I froze, trying to process what she was saying. “What do you mean, she left?”

“Owen came for her. Said Thomas sent him information on where Tim could be. That he was going to go looking and Violet could join. I think they went out around five, five thirty. Was that not… Viggo?”

I wasn’t looking at the screen anymore, which was probably why Dr. Tierney was calling my name. I didn’t care. Thomas shifted under my gaze, his posture screaming his discomfort to me. “You sent it to Owen?”

“I thought it would be best,” he replied defensively. “That he was the best choice, all things considered.”

“Owen’s brother just died, Thomas. He isn’t exactly thinking straight.”

“But he wouldn’t do anything crazy. He probably just took her to look.”

“Yes—in the countryside, where sightings of other people become slimmer every day, and… more importantly, we have soldiers who are going to be hunting for us very, very soon, if they haven’t started already.”

“I see.” Thomas frowned pensively, his eyes shifting back and forth as if deep in thought. After a moment, he squared his shoulders. “I may have miscalculated, although to be fair, I asked Owen to check it out and hold off on telling Violet, as you asked me to.”

I blinked, absorbing this information. “Then why would he take her?”

Thomas shrugged, looking completely baffled. “I have no idea.”

The wrongness of everything about this was causing my gut to churn. “I’ve got to find them,” I said.

Looking down at Dr. Tierney, who was still trying to get my attention on the handheld, I bade her a quick goodbye and shut the device down. “Send me the coordinates to those sightings and keep things going here,” I said to the assembled group, then turned toward the cars. “Try to get out in an hour or less—any longer and we’re pushing it. I’ve got a radio in my bag. I’ll be on channel three.”

I shouted the last part behind me, breaking into a jog, and then a run, across the dew-soaked grass toward the group of cars we’d brought here from our home base. I checked my watch. It was seven thirty. She’d been gone for hours, and it was dark. Something was terribly wrong—I wasn’t even sure how I knew it, I just did.

Throwing my bag into the backseat, I leapt into the driver’s seat and started the engine with the keys that still dangled from the ignition. It turned over with a dull roar, and I threw it in reverse. Turning so I could see behind me, I started to accelerate, when the sound of the passenger-side door opened and Ms. Dale hopped in.

“Ms. Dale, I—”

“Oh, for heaven’s sake, Viggo,” she chided as she buckled her seatbelt with a click. She met my gaze, her eyes unmoving. “I’m responsible for her too.”

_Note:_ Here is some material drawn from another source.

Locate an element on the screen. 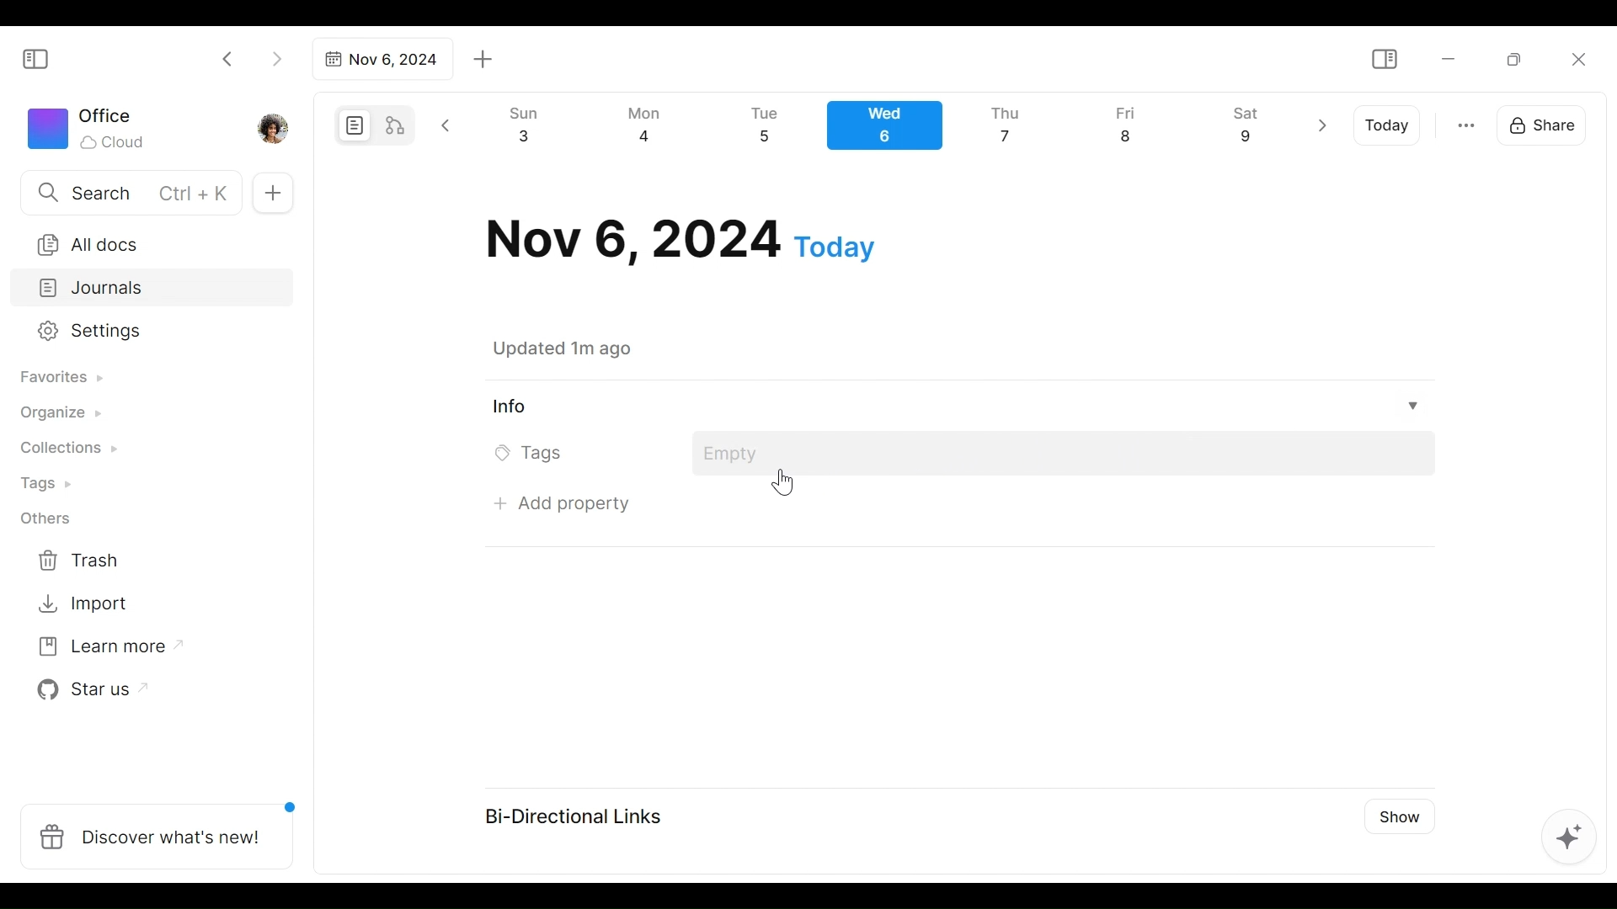 This screenshot has height=909, width=1617. Minimize is located at coordinates (1448, 57).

It took me a moment to absorb what she was saying, but once it hit me, I closed my mouth and nodded. “Right.”

The engine roared as I hit the gas, propelling us backward until we could turn around. I quickly turned the car, threw it into drive, and then headed out, trying to let the motion of the vehicle and the fact I was out here, trying to find Violet as soon as possible, soothe the worried knot in my stomach.

It didn’t help.





5





Viggo





I gazed out the window, the road flying under us as I held down the accelerator. It took everything I had not to just speed up, but I didn’t want to miss a single thing in the dark. Ms. Dale sat behind me, her eyes on our map of the country roads, surveying it and comparing it to the information Thomas had recovered about Tim’s possible location.